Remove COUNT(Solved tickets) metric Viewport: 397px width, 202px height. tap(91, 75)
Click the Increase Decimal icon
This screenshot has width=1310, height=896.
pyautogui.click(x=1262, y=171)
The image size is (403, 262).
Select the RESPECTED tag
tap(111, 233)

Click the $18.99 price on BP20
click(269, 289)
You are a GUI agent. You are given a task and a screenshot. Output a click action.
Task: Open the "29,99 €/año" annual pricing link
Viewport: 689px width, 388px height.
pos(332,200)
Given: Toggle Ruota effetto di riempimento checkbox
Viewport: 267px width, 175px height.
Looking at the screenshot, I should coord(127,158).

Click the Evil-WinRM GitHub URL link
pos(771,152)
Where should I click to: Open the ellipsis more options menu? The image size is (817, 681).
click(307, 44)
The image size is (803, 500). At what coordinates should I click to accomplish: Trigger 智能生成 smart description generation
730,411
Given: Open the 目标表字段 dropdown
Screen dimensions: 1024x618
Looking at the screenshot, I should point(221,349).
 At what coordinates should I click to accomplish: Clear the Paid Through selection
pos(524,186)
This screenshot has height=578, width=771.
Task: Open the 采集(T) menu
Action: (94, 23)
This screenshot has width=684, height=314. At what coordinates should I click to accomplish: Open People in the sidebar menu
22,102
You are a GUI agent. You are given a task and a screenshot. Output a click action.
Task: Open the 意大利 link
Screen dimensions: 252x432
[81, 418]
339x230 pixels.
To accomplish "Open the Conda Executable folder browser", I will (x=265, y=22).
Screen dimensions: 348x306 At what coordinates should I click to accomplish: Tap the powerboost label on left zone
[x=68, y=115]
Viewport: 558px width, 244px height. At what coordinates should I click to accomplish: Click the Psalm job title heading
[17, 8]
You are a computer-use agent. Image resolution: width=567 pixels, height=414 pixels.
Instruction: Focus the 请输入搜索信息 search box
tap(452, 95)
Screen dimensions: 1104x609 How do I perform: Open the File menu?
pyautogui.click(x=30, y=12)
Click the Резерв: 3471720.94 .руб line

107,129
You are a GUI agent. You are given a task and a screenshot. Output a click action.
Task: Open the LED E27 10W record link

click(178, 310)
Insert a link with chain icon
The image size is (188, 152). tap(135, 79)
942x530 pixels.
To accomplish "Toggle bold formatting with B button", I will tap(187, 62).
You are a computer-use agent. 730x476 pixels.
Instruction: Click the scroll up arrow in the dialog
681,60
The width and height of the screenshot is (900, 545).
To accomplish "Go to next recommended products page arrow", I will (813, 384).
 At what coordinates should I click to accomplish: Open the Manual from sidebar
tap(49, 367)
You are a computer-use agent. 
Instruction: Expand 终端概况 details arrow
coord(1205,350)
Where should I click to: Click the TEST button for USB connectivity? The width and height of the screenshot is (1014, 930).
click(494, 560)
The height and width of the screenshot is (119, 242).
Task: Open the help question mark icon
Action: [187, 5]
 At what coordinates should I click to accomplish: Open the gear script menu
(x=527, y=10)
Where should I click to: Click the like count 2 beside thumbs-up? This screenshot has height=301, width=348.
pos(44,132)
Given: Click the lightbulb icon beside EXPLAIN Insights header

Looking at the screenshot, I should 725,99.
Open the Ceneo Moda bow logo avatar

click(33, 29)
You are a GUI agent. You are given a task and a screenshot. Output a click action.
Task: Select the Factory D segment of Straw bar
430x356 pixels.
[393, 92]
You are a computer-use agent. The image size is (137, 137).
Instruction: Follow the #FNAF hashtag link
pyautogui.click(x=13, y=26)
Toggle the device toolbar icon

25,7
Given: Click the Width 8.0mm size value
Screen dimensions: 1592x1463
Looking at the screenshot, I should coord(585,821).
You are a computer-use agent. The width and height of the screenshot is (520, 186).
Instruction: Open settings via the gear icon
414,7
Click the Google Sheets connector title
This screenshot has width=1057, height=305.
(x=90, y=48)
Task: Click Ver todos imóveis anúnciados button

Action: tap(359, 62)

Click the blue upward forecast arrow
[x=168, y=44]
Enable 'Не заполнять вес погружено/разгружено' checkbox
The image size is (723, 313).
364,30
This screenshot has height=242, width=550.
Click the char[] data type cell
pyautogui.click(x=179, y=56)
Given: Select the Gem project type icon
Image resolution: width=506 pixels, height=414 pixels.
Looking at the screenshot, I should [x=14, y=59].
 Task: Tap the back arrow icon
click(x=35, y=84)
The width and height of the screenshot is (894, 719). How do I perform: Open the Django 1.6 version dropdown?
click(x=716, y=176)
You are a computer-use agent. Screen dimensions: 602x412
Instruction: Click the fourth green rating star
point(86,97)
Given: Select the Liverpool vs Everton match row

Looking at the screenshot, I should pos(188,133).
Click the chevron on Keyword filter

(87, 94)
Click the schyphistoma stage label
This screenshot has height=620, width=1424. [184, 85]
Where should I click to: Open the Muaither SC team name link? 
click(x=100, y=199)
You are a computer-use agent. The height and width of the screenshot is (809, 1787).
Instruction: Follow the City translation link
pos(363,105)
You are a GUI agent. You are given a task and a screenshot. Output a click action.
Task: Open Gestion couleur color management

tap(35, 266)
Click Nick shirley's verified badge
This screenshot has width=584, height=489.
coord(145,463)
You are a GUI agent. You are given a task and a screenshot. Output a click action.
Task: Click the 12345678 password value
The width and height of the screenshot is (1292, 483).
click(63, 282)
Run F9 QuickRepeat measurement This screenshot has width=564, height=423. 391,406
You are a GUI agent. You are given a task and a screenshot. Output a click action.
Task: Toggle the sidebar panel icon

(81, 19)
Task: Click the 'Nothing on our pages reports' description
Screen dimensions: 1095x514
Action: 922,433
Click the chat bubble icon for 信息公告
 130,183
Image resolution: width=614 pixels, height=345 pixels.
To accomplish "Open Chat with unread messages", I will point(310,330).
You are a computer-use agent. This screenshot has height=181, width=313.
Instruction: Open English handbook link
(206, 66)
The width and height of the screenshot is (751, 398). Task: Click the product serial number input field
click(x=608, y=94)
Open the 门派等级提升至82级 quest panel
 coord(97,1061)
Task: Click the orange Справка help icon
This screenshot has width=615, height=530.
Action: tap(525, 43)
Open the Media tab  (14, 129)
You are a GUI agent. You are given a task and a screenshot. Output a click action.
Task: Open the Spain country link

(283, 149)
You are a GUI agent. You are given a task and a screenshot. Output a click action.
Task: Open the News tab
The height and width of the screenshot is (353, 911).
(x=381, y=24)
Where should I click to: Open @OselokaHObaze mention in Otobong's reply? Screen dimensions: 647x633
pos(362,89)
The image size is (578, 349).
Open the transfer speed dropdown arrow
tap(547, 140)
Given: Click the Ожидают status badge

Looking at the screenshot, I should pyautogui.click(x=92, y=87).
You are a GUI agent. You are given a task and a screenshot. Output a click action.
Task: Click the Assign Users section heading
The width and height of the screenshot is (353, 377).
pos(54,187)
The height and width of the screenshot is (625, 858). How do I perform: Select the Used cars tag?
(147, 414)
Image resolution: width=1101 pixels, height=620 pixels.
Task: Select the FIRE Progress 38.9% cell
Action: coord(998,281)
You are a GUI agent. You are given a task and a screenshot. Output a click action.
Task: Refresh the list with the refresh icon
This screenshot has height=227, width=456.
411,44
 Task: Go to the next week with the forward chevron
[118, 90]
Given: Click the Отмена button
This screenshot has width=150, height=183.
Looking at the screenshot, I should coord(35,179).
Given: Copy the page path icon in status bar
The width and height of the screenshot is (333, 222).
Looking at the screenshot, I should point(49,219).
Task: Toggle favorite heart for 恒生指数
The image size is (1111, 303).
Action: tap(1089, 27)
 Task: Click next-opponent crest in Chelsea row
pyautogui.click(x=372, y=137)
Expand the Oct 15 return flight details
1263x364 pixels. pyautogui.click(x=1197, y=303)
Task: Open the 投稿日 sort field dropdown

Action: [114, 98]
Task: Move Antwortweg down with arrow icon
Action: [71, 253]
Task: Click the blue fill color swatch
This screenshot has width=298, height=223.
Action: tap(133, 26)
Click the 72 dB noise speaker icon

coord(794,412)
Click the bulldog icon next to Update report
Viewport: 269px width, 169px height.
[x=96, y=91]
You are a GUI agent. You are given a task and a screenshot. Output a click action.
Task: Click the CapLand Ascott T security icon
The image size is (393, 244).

▶ **Task prompt**:
Word for word, reproduce the lines of the listing from the first one through the line containing "Task: Open the 意大利 link", and no more.

▶ **Answer section**:
Remove COUNT(Solved tickets) metric Viewport: 397px width, 202px height. tap(91, 75)
Click the Increase Decimal icon
This screenshot has width=1310, height=896.
pyautogui.click(x=1262, y=171)
The image size is (403, 262).
Select the RESPECTED tag
tap(111, 233)

Click the $18.99 price on BP20
click(269, 289)
You are a GUI agent. You are given a task and a screenshot. Output a click action.
Task: Open the "29,99 €/año" annual pricing link
Viewport: 689px width, 388px height.
pos(332,200)
Given: Toggle Ruota effetto di riempimento checkbox
Viewport: 267px width, 175px height.
Looking at the screenshot, I should coord(127,158).

Click the Evil-WinRM GitHub URL link
pos(771,152)
Where should I click to: Open the ellipsis more options menu? The image size is (817, 681).
click(307, 44)
The image size is (803, 500). At what coordinates should I click to accomplish: Trigger 智能生成 smart description generation
730,411
Given: Open the 目标表字段 dropdown
Screen dimensions: 1024x618
Looking at the screenshot, I should point(221,349).
 At what coordinates should I click to accomplish: Clear the Paid Through selection
pos(524,186)
This screenshot has height=578, width=771.
Task: Open the 采集(T) menu
Action: (94, 23)
This screenshot has width=684, height=314. At what coordinates should I click to accomplish: Open People in the sidebar menu
22,102
You are a GUI agent. You are given a task and a screenshot. Output a click action.
Task: Open the 意大利 link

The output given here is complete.